(Desafios)
(a) No texto sobre a hortofruticultura alentejana, à volta de que produto andava toda a alimentação no verão?
(b) Transcreva do texto sobre a hortofruticultura alentejana o trecho que vai de "A hortofruticultura alentejana" até "longo do ano .", inclusive.

(Texto de leitura)
________________________
26.3.07

AlentejoAgroRural

HORTOFRUTICULTURA tradicional

A hortofruticultura alentejana , perfeitamente integrada no sistema agrícola tradicional , foi, até há pouco , uma fonte de alimentação abundante , saudável e diversificada ao longo do ano .

CADA ESTAÇÃO do ano era caracterizada por determinado tipo de alimentação em função do produto hortícola dessa mesma época
---. A primavera era a época das favas e ervilhas As primeiras refogadas com coentros e carne de porco e acompanhadas por abundantes e suculentas saladas de alfaces Toda a gente comia favas quer tivesse quer não faval .Ao ponto de as próprias padarias terem que reduzir o fabrico de pão dada o seu menor consumo .Também era o tempo das ervilhas com ovos , frango e borrego , já que a primavera era a período da postura das galinhas e da engorda natural dos animais
---- No verão toda alimentação andava em volta do tomate . Eram tomatadas com pimentos refogados em no pingo do toucinho e chouriço previamente fritos ; as vagens de feijão com grande incorporação de tomate ; grandes saladas e gaspachos com tomate e pimentos e pepinos ,temperados com orégãos , acompanhadas por paio, toucinho e azeitonas ; beldroegas ( uma erva espontânea das hortas ) com muito alho( para lhe extrair o acre ) e queijo de cabra duro cozido . , As frutas , aquosas e da época , eram melões , melancias , ameixas , que ajudavam a uma boa disposição após a refeição
---O Outono era a transição do verão para o Inverno e ,como tal, também dos alimentos A comida era mais pesada ..Sopas de couve com carne da salgadeira e de caça ; , de feijão com espinafres .Os frutos deixaram de ser sumarentos para dar lugar aos secos :-- designadamente uvas ,peras, ameixas , nozes ,figos , marmelos, romãs
----No Inverno ,quando o frio aperta o corpo precisa de ser compensado por gordura animal . Era o tempo das matanças de porcos ,sendo essa carne em conjunto com a de caça , cozinhados com repolho , grão de bico ou feijão , sempre acompanhadas por azeitonas ,rábanos , laranjas , para “desenratar “.
________________________
(Linhas)
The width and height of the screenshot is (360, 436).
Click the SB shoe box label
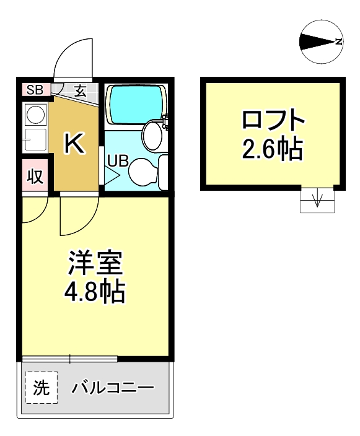(35, 90)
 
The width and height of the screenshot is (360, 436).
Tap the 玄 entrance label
(81, 90)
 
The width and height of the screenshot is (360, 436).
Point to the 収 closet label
(35, 177)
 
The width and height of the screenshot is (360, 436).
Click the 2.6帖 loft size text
(273, 149)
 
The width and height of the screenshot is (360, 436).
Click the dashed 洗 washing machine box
(41, 388)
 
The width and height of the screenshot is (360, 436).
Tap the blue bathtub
(137, 103)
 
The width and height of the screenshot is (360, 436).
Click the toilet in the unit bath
(144, 170)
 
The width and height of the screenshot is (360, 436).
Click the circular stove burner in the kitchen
(35, 115)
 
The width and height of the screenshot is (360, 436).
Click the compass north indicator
(322, 42)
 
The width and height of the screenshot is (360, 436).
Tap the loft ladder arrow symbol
(317, 200)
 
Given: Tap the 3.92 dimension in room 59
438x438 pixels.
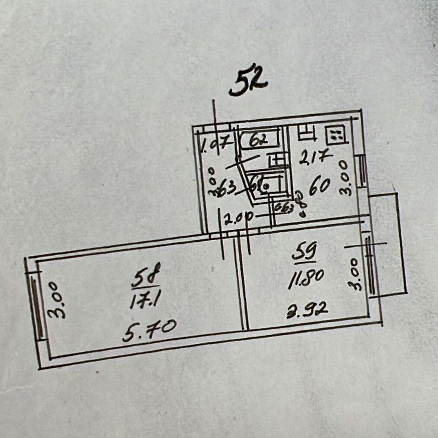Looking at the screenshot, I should [x=307, y=308].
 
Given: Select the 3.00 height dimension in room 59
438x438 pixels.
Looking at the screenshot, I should [x=356, y=274].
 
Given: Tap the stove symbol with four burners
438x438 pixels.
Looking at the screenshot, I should [x=335, y=135].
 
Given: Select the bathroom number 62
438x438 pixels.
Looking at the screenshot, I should [x=259, y=139].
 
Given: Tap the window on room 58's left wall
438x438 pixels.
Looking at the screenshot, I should [x=36, y=309].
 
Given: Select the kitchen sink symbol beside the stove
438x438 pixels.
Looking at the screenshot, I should [x=307, y=133].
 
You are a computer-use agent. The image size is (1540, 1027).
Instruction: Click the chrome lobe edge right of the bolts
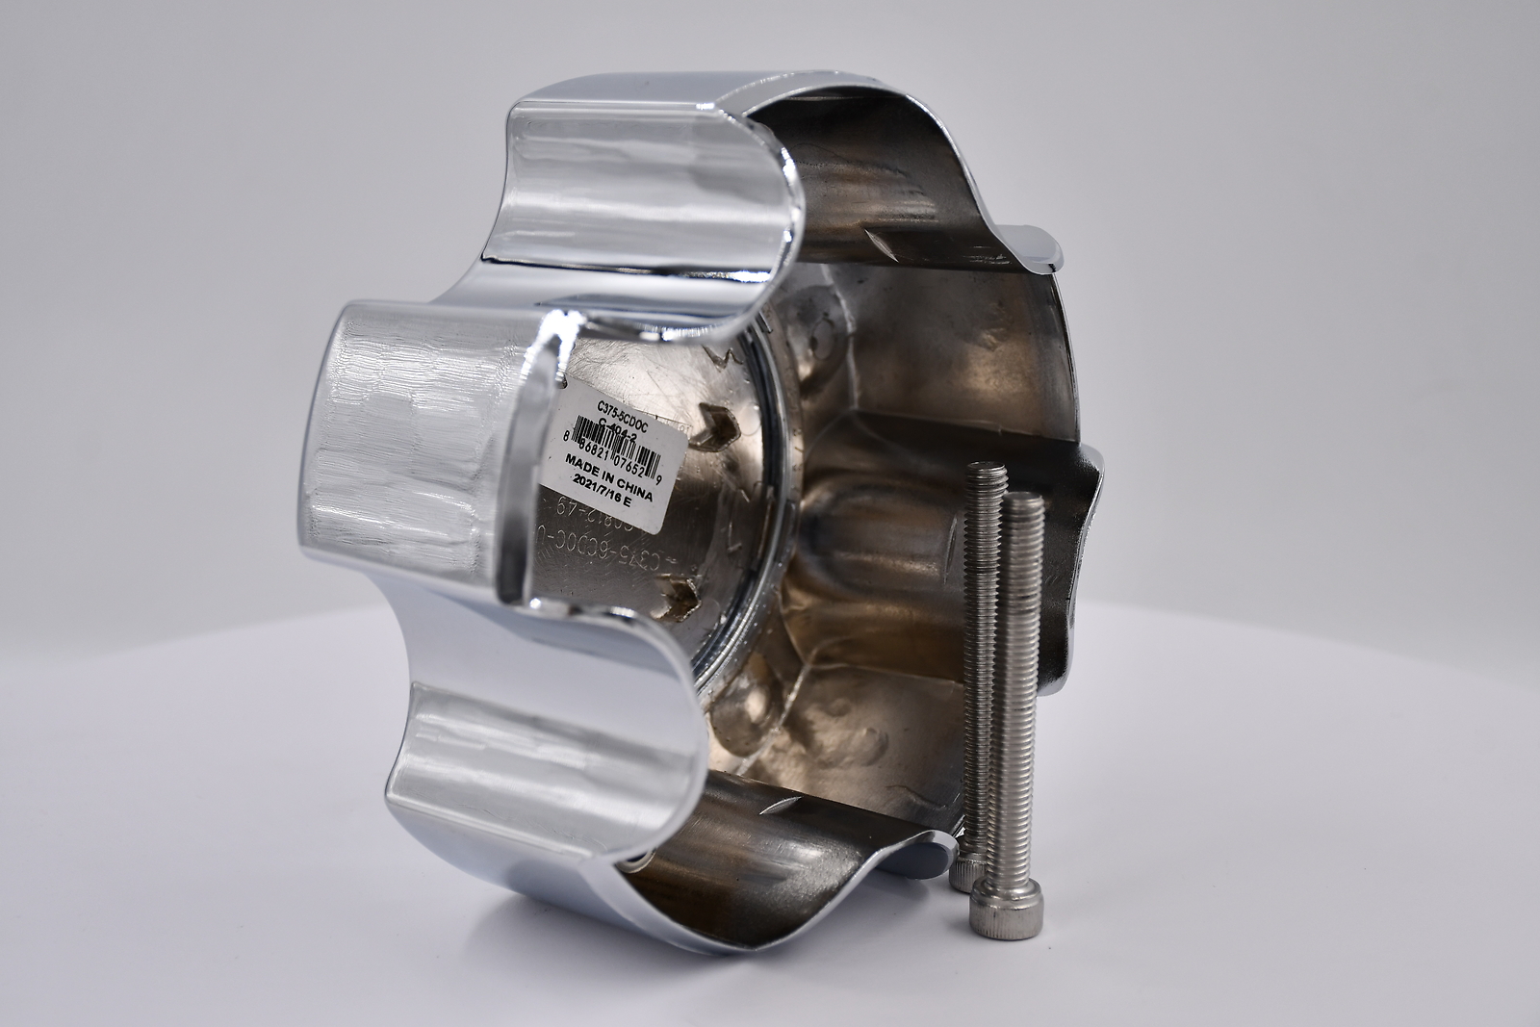(x=1083, y=539)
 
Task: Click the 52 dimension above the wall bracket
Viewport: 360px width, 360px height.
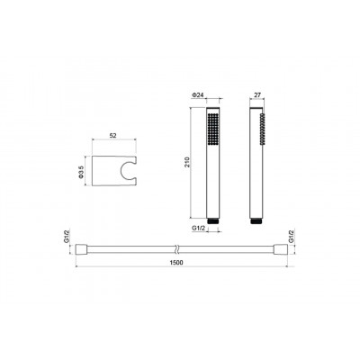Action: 112,136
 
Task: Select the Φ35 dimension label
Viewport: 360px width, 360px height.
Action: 80,172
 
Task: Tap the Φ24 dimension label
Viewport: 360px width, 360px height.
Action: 198,94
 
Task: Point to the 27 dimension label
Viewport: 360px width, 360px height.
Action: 257,94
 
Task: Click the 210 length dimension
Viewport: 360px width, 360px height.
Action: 188,163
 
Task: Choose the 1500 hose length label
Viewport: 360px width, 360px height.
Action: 176,263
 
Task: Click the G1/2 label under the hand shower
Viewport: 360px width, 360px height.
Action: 198,229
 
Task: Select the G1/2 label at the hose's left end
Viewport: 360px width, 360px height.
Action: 67,236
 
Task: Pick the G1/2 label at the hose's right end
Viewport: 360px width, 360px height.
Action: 291,236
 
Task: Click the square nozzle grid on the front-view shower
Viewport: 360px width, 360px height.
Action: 213,130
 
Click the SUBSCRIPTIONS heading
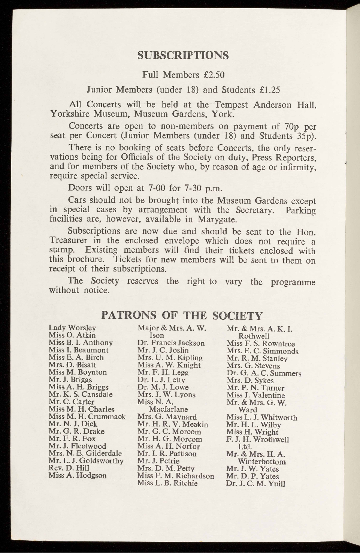183,55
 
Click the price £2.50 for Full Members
214,75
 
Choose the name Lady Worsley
72,328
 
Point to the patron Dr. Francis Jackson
171,343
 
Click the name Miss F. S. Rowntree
261,343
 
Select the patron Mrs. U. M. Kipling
170,357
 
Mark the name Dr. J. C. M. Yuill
255,483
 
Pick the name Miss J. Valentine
255,395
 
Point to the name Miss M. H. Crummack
87,416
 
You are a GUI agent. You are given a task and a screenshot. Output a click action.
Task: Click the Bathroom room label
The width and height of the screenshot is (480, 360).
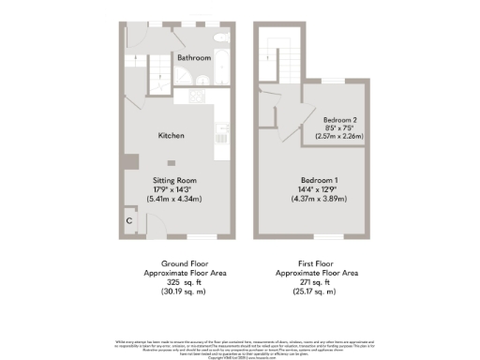[195, 57]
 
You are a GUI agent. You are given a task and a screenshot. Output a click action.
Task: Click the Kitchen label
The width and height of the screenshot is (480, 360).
[171, 136]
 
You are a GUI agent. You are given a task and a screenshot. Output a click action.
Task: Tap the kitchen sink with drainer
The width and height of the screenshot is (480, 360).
[221, 129]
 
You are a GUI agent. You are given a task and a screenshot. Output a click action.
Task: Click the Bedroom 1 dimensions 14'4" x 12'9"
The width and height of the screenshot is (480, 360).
[321, 188]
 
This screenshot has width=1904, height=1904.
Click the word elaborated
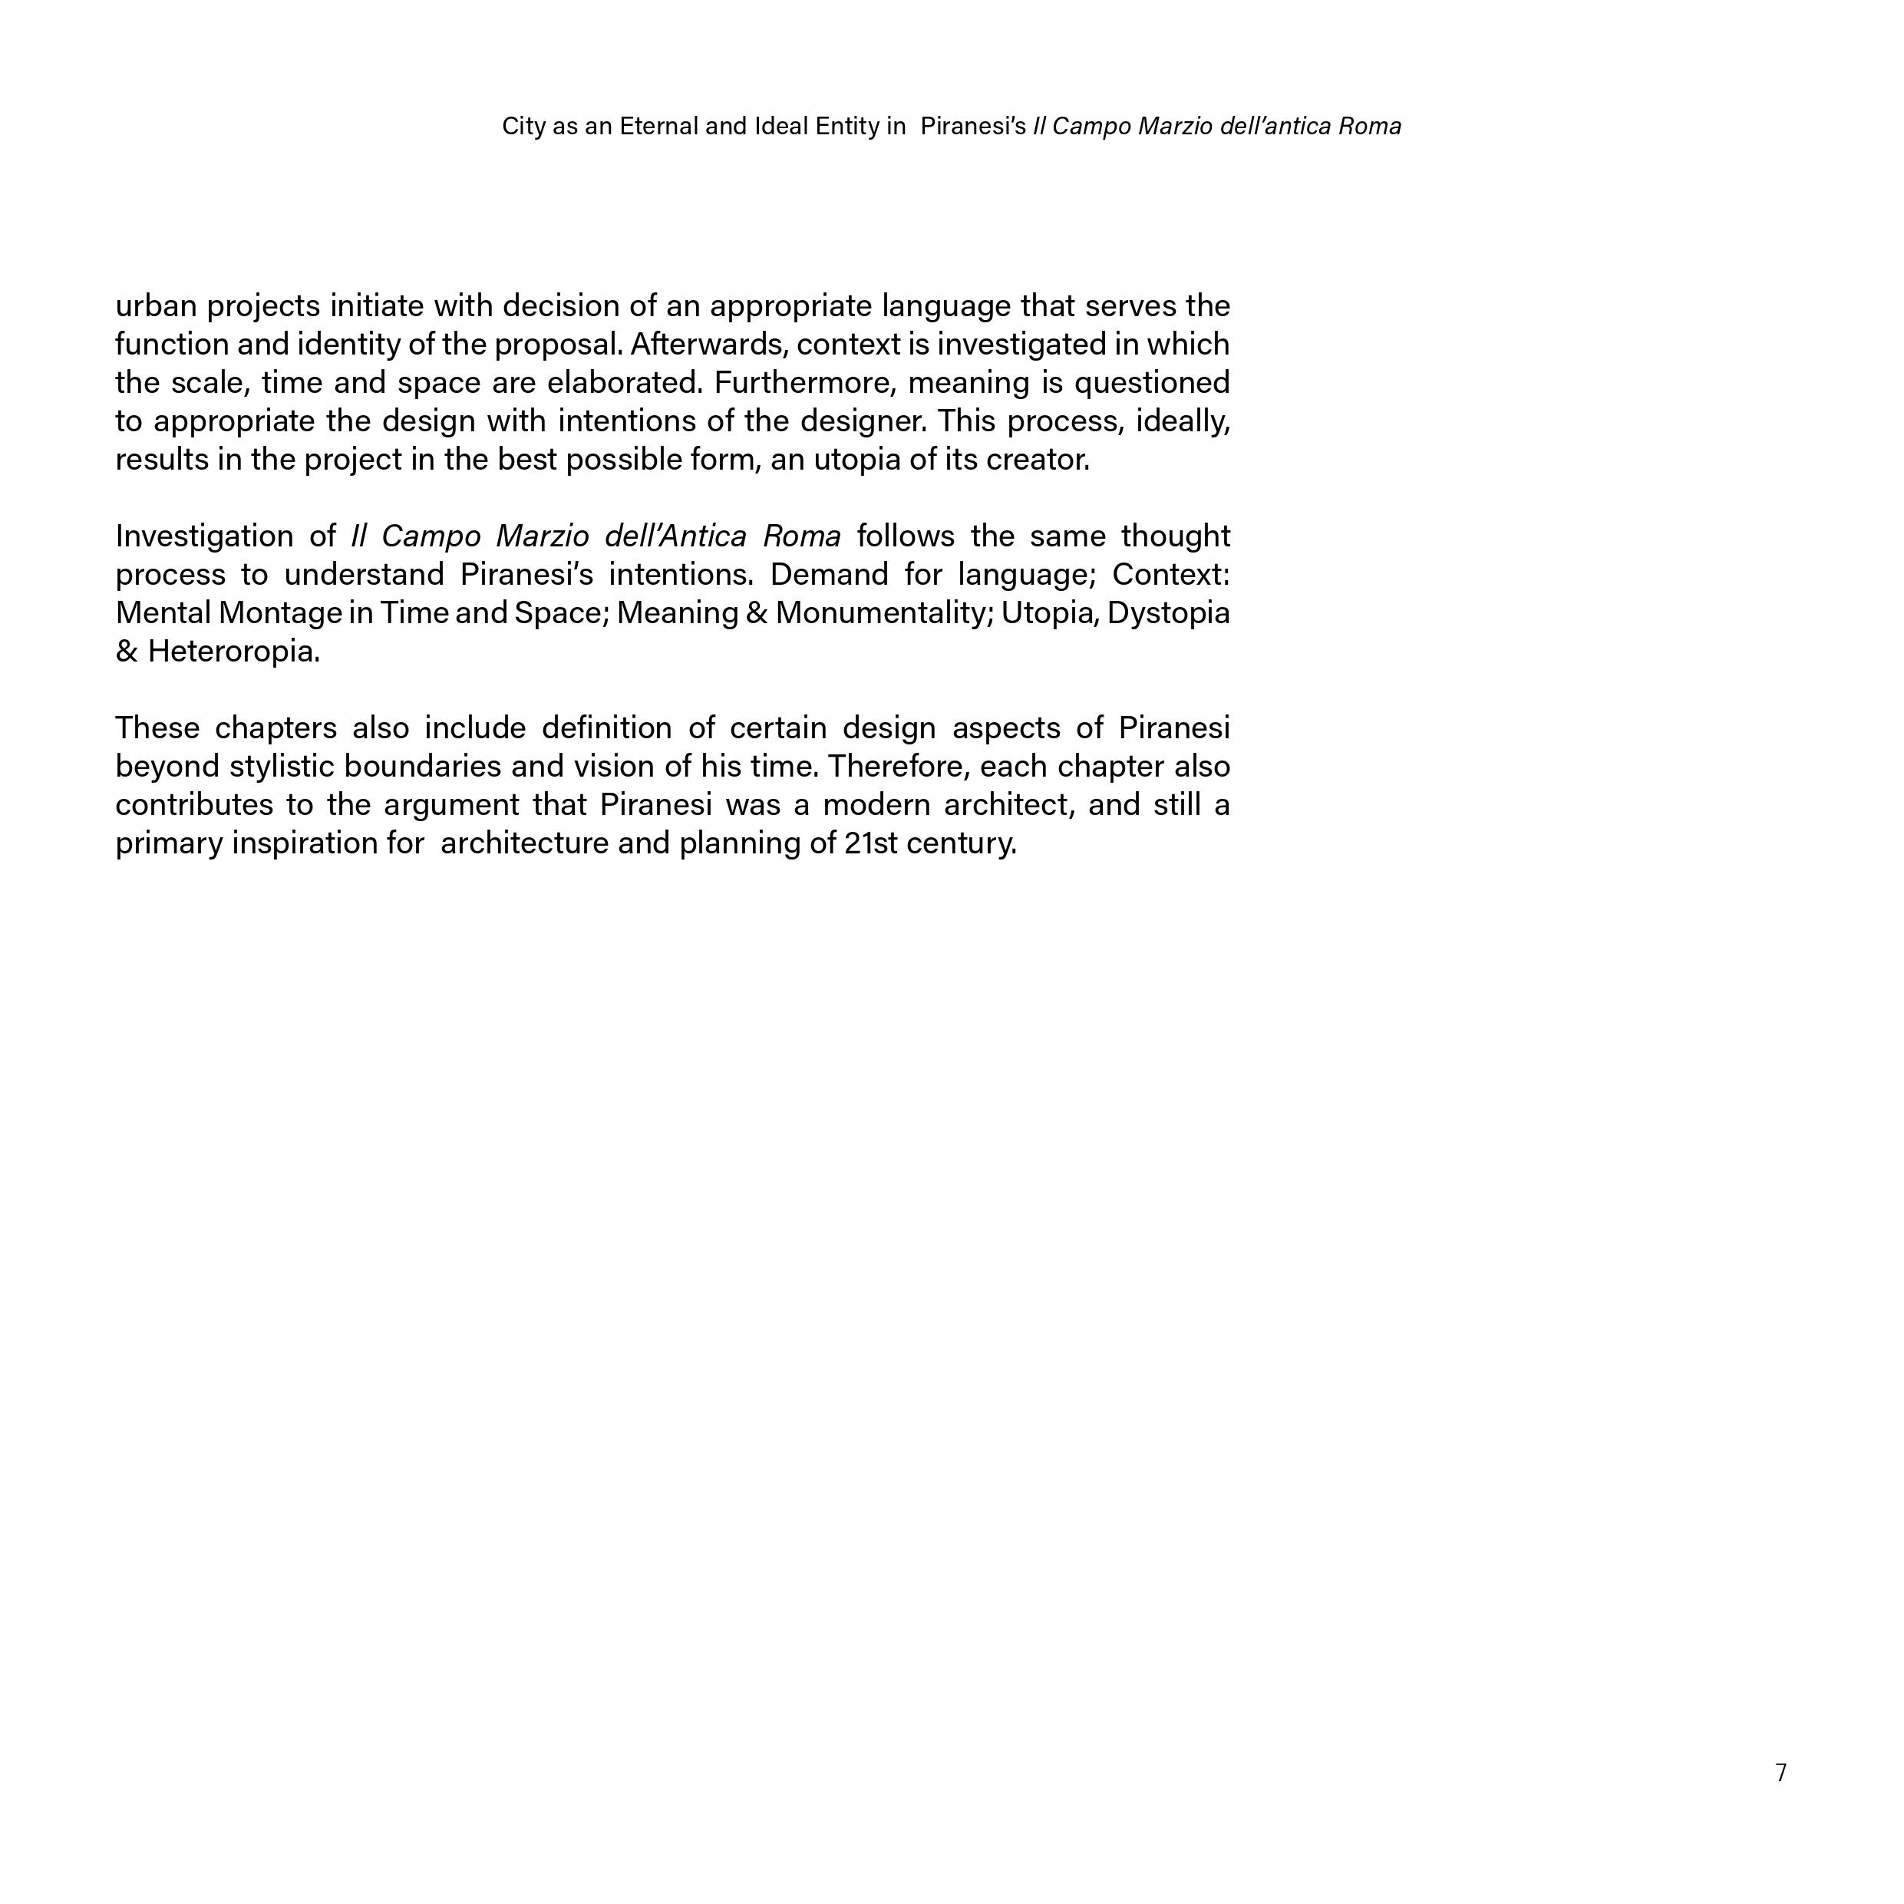(625, 384)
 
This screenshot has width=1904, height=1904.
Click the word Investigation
(204, 537)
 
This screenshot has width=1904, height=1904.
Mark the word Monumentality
(884, 613)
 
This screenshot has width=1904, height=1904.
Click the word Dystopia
(1169, 613)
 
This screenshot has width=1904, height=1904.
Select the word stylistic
(282, 767)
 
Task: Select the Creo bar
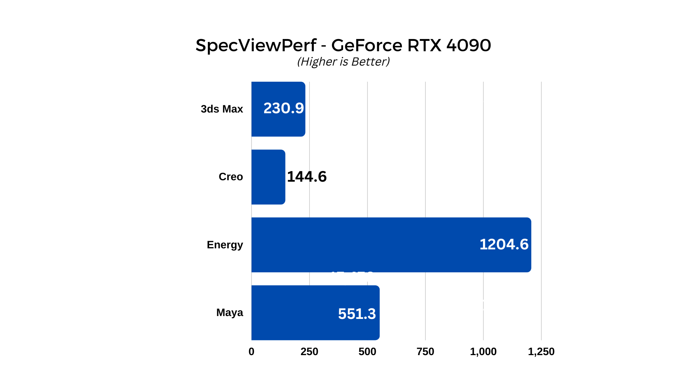pos(268,177)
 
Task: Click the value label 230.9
pos(283,108)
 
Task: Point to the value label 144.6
pos(307,177)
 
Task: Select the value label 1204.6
pos(504,244)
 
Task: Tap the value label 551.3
pos(357,314)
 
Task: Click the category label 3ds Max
pos(222,109)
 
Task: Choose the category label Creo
pos(231,177)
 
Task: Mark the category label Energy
pos(225,245)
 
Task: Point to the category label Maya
pos(229,312)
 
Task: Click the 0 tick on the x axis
pos(252,352)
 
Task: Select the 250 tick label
pos(310,352)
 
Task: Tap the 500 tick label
pos(367,352)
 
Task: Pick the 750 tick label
pos(425,352)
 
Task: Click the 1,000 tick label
pos(483,352)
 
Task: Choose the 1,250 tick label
pos(541,352)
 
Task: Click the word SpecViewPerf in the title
pos(256,46)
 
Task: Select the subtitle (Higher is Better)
pos(343,62)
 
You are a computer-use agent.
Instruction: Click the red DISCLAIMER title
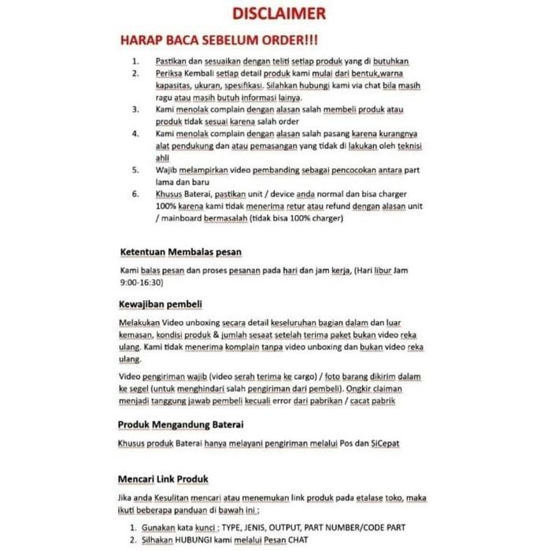tap(279, 14)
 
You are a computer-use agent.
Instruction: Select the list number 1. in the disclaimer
tap(135, 61)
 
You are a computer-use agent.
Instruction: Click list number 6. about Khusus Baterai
tap(135, 194)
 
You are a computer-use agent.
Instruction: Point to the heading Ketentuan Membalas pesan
tap(180, 252)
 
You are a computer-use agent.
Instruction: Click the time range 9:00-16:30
tap(141, 282)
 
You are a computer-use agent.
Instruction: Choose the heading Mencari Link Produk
tap(163, 479)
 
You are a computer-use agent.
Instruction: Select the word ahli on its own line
tap(163, 157)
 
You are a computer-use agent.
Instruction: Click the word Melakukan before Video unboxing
tap(139, 323)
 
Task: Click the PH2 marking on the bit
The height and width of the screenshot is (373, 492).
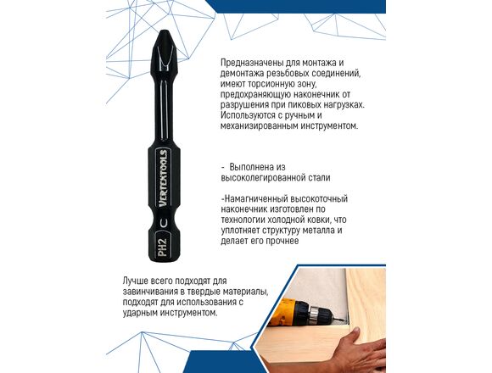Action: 163,246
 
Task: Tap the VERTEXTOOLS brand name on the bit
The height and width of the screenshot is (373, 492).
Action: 163,178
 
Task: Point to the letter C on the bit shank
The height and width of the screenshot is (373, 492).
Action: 164,223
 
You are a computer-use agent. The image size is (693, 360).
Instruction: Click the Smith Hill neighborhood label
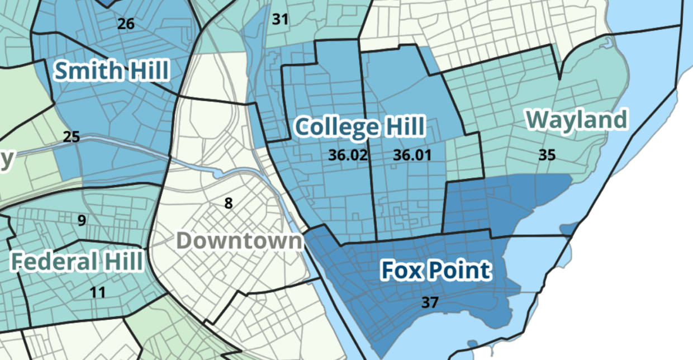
________________________
(Os resultados)
(a) Do tomate.

(b)
A hortofruticultura alentejana , perfeitamente integrada no sistema agrícola tradicional , foi, até há pouco , uma fonte de alimentação abundante , saudável e diversificada ao longo do ano .